> Excerpted text
++++++++

Please help me welcome Laura Morelli as she tells us more about her book and herself.
LCR: Welcome to our blog, Laura! As you can see from my review, I loved your book, and I really liked Luca's character and qualities. Although he is fictional, is he based on someone you know?
LM: Luca, the son of one of the most renowned gondola makers in Venice, took shape in the back of my mind while I was doing research for another book, Made in Italy. I traveled from the Alps to the islands, interviewing contemporary torchbearers of Italy’s centuries-old traditions, everything from Venetian gondolas to limoncello, Parmigiano-Reggiano, Florentine leather, Sicilian pottery, and much more. The living artisans I interviewed told me how important it was to them to pass that torch to the next generation. I began to wonder what would happen if the successor were not able… or willing.
The social and familial bonds of medieval and Renaissance Europe were so tight that I thought it would be fascinating to explore the mind of someone who struggled to live within those constraints, and what would happen if he tried to escape them. My fascination with this idea led me to write Luca’s narrative in the first person, which was a leap of faith for me as a writer. Luca is not based on any one person I know, but in living vicariously through him, he is very “real” for me.

++++++++

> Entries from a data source
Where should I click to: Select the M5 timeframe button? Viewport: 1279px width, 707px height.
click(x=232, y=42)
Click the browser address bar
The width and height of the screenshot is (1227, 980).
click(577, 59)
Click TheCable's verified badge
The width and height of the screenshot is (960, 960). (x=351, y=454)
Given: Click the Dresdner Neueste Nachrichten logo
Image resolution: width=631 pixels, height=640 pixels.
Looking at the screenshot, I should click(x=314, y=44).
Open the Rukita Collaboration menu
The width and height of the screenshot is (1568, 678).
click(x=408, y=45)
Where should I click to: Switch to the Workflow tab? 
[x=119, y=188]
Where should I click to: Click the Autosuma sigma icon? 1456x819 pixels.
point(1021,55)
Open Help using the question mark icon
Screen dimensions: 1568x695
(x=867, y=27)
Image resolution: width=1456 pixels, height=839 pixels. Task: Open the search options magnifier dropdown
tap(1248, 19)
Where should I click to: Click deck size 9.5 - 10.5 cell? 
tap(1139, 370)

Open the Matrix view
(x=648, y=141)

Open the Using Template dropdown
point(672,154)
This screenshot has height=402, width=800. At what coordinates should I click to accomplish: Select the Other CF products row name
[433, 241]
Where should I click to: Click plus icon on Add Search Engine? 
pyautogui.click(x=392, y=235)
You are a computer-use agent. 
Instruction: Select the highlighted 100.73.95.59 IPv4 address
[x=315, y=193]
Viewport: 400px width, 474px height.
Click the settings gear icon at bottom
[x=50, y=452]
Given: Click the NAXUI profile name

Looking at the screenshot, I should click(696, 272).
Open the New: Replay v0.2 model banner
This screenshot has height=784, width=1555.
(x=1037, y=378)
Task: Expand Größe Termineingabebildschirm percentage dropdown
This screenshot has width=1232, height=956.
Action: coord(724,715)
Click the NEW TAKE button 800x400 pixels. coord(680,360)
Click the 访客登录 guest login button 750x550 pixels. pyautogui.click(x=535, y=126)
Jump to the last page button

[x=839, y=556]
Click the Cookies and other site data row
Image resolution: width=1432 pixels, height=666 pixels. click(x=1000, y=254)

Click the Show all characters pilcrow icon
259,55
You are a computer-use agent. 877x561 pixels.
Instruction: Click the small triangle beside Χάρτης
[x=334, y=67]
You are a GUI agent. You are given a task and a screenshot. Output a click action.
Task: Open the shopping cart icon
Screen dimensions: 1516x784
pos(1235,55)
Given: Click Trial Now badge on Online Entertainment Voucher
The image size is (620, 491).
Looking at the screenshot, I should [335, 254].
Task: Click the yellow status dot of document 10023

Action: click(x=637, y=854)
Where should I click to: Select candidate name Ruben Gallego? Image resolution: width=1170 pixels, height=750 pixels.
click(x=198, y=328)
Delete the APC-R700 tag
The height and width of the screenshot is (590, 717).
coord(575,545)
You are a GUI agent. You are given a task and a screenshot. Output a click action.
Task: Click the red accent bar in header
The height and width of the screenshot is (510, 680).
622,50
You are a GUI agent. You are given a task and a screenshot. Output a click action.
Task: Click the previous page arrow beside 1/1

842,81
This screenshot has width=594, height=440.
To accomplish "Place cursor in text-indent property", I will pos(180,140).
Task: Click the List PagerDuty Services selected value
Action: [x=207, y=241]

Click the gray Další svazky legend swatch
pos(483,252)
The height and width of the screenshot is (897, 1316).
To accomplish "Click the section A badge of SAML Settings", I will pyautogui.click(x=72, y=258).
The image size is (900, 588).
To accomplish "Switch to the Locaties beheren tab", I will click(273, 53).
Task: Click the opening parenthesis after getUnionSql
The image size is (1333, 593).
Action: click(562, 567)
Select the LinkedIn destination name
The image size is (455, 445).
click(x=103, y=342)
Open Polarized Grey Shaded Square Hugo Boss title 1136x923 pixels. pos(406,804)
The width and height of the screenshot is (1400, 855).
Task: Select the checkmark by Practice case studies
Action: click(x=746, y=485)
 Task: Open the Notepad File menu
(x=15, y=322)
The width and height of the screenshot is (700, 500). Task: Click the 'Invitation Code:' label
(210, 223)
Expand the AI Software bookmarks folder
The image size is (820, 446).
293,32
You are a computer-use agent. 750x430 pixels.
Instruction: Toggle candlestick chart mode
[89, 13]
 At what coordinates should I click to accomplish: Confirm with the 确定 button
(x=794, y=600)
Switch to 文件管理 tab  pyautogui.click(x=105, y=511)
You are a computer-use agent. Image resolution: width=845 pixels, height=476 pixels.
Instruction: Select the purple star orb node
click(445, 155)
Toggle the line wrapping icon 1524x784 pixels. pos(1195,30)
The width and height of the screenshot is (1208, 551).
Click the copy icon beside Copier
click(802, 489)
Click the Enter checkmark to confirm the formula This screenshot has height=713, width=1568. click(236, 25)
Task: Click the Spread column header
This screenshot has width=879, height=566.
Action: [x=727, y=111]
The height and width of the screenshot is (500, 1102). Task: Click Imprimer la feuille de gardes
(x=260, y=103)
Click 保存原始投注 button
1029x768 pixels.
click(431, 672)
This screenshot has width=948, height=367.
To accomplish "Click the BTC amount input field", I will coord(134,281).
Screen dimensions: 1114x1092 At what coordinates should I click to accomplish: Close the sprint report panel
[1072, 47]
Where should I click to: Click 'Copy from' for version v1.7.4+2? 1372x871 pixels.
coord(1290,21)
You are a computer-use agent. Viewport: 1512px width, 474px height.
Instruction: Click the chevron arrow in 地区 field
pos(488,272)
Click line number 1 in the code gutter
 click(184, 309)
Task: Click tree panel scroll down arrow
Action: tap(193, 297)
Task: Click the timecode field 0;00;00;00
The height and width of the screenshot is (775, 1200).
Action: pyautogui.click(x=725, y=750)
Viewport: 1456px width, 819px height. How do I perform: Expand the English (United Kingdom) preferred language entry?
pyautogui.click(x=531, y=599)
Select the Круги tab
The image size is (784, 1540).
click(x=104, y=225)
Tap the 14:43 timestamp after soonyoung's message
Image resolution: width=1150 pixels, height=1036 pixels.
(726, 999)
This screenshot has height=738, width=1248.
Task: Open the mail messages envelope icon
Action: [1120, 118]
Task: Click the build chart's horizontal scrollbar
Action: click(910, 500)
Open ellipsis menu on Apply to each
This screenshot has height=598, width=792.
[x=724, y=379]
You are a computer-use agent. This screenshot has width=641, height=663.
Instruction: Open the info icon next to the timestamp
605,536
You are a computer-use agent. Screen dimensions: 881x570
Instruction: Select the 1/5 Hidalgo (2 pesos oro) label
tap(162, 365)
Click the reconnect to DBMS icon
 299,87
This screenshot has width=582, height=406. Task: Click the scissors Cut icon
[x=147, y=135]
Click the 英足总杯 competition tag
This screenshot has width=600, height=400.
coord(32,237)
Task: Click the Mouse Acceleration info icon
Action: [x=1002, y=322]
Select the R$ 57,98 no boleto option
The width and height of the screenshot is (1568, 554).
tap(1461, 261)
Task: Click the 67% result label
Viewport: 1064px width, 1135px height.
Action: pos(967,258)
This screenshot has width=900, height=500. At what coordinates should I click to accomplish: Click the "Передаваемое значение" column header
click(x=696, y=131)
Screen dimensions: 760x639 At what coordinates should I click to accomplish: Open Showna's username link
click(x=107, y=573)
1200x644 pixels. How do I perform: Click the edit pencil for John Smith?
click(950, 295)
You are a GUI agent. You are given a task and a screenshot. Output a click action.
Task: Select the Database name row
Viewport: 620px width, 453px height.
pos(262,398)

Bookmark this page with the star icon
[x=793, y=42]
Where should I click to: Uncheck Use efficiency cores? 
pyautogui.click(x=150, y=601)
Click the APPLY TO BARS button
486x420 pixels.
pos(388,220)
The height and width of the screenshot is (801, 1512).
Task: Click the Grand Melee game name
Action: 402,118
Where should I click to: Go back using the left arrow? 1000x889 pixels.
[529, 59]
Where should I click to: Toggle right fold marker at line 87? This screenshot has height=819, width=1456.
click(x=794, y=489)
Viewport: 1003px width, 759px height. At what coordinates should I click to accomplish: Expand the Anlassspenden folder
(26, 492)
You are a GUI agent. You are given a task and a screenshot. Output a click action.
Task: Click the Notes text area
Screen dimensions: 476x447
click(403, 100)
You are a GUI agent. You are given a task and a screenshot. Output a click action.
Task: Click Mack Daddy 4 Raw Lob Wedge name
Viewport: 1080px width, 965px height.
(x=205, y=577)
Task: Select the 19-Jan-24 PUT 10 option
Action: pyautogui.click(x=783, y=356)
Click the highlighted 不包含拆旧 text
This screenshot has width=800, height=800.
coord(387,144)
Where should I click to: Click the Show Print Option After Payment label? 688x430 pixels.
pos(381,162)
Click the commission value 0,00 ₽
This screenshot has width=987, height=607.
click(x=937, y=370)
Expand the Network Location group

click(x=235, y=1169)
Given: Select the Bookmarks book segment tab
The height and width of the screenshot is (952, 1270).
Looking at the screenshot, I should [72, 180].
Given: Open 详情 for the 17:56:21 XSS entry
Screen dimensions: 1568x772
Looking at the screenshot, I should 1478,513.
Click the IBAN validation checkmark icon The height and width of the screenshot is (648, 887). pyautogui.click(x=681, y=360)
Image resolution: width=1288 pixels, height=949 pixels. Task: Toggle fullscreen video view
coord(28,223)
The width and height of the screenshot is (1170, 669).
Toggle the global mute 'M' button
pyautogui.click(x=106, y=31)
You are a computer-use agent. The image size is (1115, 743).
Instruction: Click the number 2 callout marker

++++++++

> Actions to take
**1.** Can you reproduce the passage of the Laura Morelli interview that begins at the words "LCR: Welcome to" and stops after "able… or willing."?
**2.** Could you resume the Laura Morelli interview, picking up right after its last sentence?

> Outputs in order
**1.**
LCR: Welcome to our blog, Laura! As you can see from my review, I loved your book, and I really liked Luca's character and qualities. Although he is fictional, is he based on someone you know?
LM: Luca, the son of one of the most renowned gondola makers in Venice, took shape in the back of my mind while I was doing research for another book, Made in Italy. I traveled from the Alps to the islands, interviewing contemporary torchbearers of Italy’s centuries-old traditions, everything from Venetian gondolas to limoncello, Parmigiano-Reggiano, Florentine leather, Sicilian pottery, and much more. The living artisans I interviewed told me how important it was to them to pass that torch to the next generation. I began to wonder what would happen if the successor were not able… or willing.

**2.**
LCR: You must have spent a lot of time in Italy. Is Venice your favourite city?
LM: I lived in a small village near Monza for four years, and my first child was born there. I have been fortunate to be able to travel all over the country, but Venice holds a special place in my heart. If you described Venice to someone who had no prior knowledge of it, they might think you were making it up. It’s mind-boggling to think that the entire built environment of Venice--everything from the humblest coffee shop to the grandest church--stands atop thousands of wooden pilings driven into the mud centuries ago. The city has been described as “impossible,” and I think that’s a good way to capture its essence.
LCR: What is your favorite genre of book? Your favorite book?
LM: I read a variety of non-fiction and fiction, but I have always appreciated historical fiction. I love it when an author can bring the past to life through sights, smells, sounds, and sensations.
LCR: So do I, which is one of the reasons I loved your book. Is there a particular Italian food that you prefer?
LM: I am a risotto geek. Risotto is deceivingly simple—just rice, cheese, and a few more ingredients, right? But there are so many tricks and secrets to getting it right. When I lived in Italy I took every opportunity to learn from friends, family, neighbors, and complete strangers to hone my risotto-making skills. Now its our family’s tradition to make it on Christmas Eve, on special occasions, and on cold winter evenings.
LCR: What is your favorite flavor of gelato?
LM: It’s hard to beat chocolate, but I also love watermelon and pistachio!
LCR: Watermelon? Now that's a flavor you don't find in Canada. Must be very refreshing! Thanks for joining us today, Laura.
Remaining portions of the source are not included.